Pertama, faktor anaknya sendiri, yang biasanya karena sudah telanjur hamil terlebih dulu, sehingga demi menutupi malu mau tidak mau memang harus menikah (married by accidence). Kenyataan ironis ini memang suka tidak suka musti kita maklumi, sebagai dampak negatif dari perkembangan teknologi informasi, sehingga terjadilah akulturasi budaya Barat yang secara umum memang kurang kompatibel dengan budaya kita (ketimuran). Efeknya, antara lain, pubertas anak-anak remaja kita datang lebih cepat dari seharusnya. Yang lebih parah, anak-anak remaja kita terjangkit gaya hidup Barat yang negatif seperti pergaulan bebas, seks di luar nikah, dst. Maka muncullah kasus-kasus kehamilan tidak diinginkan (KTD). Ketika terjadi KTD, kemungkinan tindak lanjutnya ya hanya dua: menggugurkan demi menutupi malu, atau melangsungkan pernikahan meski usianya belum matang/dewasa—juga demi menutupi malu.
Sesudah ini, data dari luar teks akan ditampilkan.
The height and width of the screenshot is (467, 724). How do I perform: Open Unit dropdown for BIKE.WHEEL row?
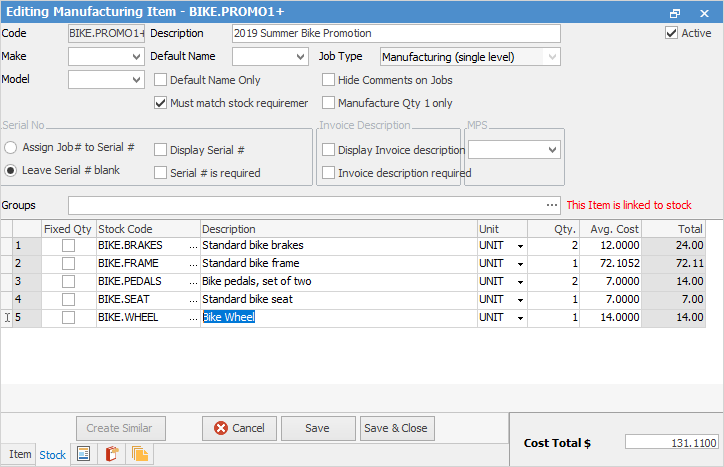(520, 318)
Kedua, faktor orangtua si anak, dalam artian bahwa orangtuanyalah yang memaksa anaknya yang nota bene masih di bawah umur untuk menikah. Budaya ini masih bercokol kuat di masyarakat. Alasannya secara umum dua, yakni tradisi atau kultur, dan persoalan ekonomi. Tradisi atau kultur, karena pemahaman tradisional yang berkembang di masyarakat umumnya berpandangan bahwa anak perempuan tidak usah sekolah terlalu tinggi, cukuplah di rumah saja membantu pekerjaan dapur atau ladang. Yang sekolah tinggi biar anak laki-laki saja, karena mereka kelak akan menjadi pemimpin keluarga. Lagi-lagi ini merupakan efek buruk dari patriarkhisme dalam benak masyarakat. Masalah ekonomi, karena di masyarakat pedesaan, anak mungkin dianggap sebagai beban sekaligus aset ekonomi yang berharga. Dianggap beban, karena harus memberi nafkah kepada mereka (makan, sandang pangan, pendidikan, kesehatan, dll). Dus, jika semakin lama anak terikat dengan orangtua, maka beban mereka akan semakin berat. Dengan cepat-cepat menikahkannya, meski usianya masih dini, maka orangtua akan terbebas dari tanggungjawab menafkahinya, karena sekarang tanggungjawab tersebut berada di pundak suaminya. Dianggap sebagai aset, mungkin kasusnya seperti pernikahan dini seorang pimpinan pesantren di Semarang beberapa waktu lalu. Ketika kebetulan ada lelaki kaya yang datang melamar anak gadisnya yang masih kecil, diterimalah lamaran tersebut, dan dilangsungkanlah pernikahan sesegara mungkin. Ada harapan besar, jika sang anak mendapat suami orang kaya, maka setidaknya orangtua akan “kecipratan” kekayaannya itu (na’udzu billah).
***
Mengapa saya katakan ada kaitan yang sangat signifikan antara pesantren dan peningkatan taraf kesehatan reproduksi, terutama kesehatan reproduksi remaja (KRR)? Argumen saya menyatakan ini adalah didasarkan pada pengalaman dan survei kecil di pesantren gratis Al-Hikmah, Karangmojo, Gunungkidul, lembaga di mana kebetulan saya menjadi salah ustad. Hasil dari survei tersebut saya sistematisasi dan paparkan kurang lebih sebagai berikut ini:
Pertama, seratus persen santrinya, dari total 600-an anak (putra dan putri), diasramakan. Ada kebijakan pesantren, memang, bahwa semua santri wajib mondok, baik dia berasal dari atau luar Gunungkidul. Pesantren harus menanggung konsumsi per anak setiap harinya secara cuma-cuma (kurang lebih 2 kwintal beras setiap hari), untuk makan pagi dan makan malam.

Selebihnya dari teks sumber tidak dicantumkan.